═════ Extrait ═════
Toutefois, cette question de la transparence est un peu semblable aux glaces italiennes, ou à ce gâteau qu’on appelle un « mille feuilles » parce qu’il se compose de couches successives. Ou, si vous préférez la cuisine à la pâtisserie, c’est comme les couches d’un oignon : on n’a jamais fini de le peler. Et, malheureusement, à chaque couche, on découvre des raisons supplémentaires de douter de la possibilité même d’une enquête que l’on pourrait sans rire appeler « transparente ».
 
Il y a d’abord la possibilité même de trouver, au Congo, le matériel dont on a besoin pour une enquête sérieuse. Il s’agit d’un meurtre, dont les circonstances ne sont pas claires. Dans ces conditions, la victime elle-même –entendez, bien sûr, l’autopsie de son cadavre – peut donner des indications précieuses et irremplaçables. Elles peuvent aller jusqu’à l’identité même du ou des tueurs. Comme il est certain que Mr. Chebeya n’a pas été tué net par un e balle ou un coup de poignard, on ne peut exclure qu’il se soit débattu, défendu… Et dans de le cas on a pu parfois retrouver sous les ongles de la victime des fragments de tissus organiques du meurtrier, dont l’ADN est une signature aussi nette qu’une carte d’identité !
 
Cela suppose une autopsie effectuée par un médecin légiste au fait des dernières méthodes de la médecine légale et un laboratoire équipé de ce qui se fait de plus récent en matière de biologie médicale. La RDC ne possède tout simplement pas de laboratoire de médecine légale et il y au Congo un seul médecin légiste, âgé de 80 ans, ce qui lui donne droit au respect mais suscite des soupçons quant au recyclage de ses connaissances.
 
On pourrait dire, bien sûr, qu’un cadavre ne s’enfuit pas… Mais, sous un climat comme celui de Kinshasa, sa conservation même deviendra vite problématique. De plus, les rites funèbres étant très importants dans la culture bantoue, il faut s’attendre à ce qu’il y ait rapidement des pressions afin que le corps soit restitué à la famille et inhumé. Il y a donc beaucoup de chances pour que Chebeya soit bientôt conduit à sa dernière demeure après une autopsie superficielle – par laquelle, finalement, un médecin constatera officiellement ce qu’on savait déjà : que le mort ne vit plus ! – cependant que de précieux indices seront irrémédiablement détruits.
═════
§ **Consigne**: Rédigez la suite de l'extrait sur l'enquête autour de la mort de Chebeya, en reprenant juste après sa dernière phrase.
═════ Données fournies ═════
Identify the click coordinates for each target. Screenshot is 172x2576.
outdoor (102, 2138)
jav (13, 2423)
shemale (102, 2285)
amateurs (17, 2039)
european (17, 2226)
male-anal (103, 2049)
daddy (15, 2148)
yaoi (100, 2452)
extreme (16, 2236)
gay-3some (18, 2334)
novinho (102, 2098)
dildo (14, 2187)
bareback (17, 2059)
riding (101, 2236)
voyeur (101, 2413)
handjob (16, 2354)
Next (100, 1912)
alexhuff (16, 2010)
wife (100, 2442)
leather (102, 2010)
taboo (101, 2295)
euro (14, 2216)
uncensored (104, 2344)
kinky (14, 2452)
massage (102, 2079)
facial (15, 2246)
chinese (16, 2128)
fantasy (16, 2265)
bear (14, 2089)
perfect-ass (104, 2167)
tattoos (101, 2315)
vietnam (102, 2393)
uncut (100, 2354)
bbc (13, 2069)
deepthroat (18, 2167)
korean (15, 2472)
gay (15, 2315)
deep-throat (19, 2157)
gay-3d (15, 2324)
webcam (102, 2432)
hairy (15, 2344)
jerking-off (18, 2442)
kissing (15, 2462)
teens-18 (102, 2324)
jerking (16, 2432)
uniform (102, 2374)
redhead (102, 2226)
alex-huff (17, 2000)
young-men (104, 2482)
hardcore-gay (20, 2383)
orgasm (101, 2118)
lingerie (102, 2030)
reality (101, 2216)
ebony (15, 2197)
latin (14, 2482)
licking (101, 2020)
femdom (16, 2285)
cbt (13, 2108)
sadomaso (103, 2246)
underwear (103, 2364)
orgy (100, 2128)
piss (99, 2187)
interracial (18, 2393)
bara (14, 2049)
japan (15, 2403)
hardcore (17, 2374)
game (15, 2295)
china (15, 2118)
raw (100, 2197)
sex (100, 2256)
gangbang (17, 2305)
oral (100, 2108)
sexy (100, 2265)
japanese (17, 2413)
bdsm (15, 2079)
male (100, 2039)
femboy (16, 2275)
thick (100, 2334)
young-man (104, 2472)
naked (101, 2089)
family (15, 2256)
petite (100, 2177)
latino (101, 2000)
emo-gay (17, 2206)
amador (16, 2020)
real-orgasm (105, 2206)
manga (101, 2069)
═════
§ **Corrigé**:
Une deuxième couche opaque relève de la situation du « pompier pyromane ». Le pouvoir congolais lui-même est en tête de la liste des suspects. « Radio-Trottoir » exprime cela en un raccourci saisissant, mais un peu sommaire par « L’assassin, c’est Kabila », ce qui est aller un peu vite en besogne, mais il est clair que l’appareil de sécurité de l’état est « mouillé » dans cette affaire jusqu’au-dessus des oreilles et que personne ne peut croire à l’enquête de la police à propos d’un crime commis par des policiers. Quant au degré de la hiérarchie où les responsabilités se situeraient, il suffit de considérer les circonstances et ce que l’on peut supposer des mobiles du crime pour se rendre compte qu’il faut viser très haut. Le piège a été tendu dans les bureaux de John Numbi, le plus haut gradé de la police. Parmi les mobiles, figurent l’intention de gêner la campagne électorale présidentielle anticipée, avec l’agent électoral vedette Albert II, de Kabila (improprement appelée « Fêtes du Cinquantenaire »), ou encore de trop se préoccuper du sort des « lampistes » condamnés pour le meurtre de Laurent Kabila. Le moins qu’on puisse dire, c’est que tout cela invite à « viser haut ».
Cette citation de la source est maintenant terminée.